◆ **Aim of the exercise**: For the material that follows, work out how many lines hold the word "below" and answer only with the number.

◆ **Material for this task**:

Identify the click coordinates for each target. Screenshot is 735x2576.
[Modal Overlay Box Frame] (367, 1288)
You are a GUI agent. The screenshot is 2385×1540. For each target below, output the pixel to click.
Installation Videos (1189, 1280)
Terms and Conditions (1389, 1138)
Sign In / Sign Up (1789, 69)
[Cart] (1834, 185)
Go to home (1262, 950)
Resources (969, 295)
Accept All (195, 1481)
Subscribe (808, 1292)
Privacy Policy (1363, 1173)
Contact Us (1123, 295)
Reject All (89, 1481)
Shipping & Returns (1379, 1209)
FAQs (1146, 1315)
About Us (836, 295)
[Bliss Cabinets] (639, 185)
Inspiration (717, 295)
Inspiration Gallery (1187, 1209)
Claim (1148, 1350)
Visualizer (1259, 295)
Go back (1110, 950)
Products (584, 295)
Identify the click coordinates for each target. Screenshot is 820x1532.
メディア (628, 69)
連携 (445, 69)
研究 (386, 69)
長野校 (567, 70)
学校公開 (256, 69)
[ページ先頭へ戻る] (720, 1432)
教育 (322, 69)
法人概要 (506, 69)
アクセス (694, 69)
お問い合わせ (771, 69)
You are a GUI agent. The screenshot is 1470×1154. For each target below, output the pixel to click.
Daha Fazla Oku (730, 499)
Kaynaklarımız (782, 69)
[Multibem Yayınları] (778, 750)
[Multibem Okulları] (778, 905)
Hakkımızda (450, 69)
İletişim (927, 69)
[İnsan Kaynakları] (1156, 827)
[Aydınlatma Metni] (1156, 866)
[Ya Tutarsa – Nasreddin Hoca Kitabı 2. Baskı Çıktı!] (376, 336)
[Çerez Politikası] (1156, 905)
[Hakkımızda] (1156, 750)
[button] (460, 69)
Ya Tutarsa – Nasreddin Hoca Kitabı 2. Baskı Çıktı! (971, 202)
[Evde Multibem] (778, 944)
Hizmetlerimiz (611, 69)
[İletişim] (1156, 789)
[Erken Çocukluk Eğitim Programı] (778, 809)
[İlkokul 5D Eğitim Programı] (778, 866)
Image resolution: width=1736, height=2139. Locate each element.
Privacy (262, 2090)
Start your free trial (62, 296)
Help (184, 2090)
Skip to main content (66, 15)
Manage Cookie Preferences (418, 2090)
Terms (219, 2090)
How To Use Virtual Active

◆ **Task response**: 2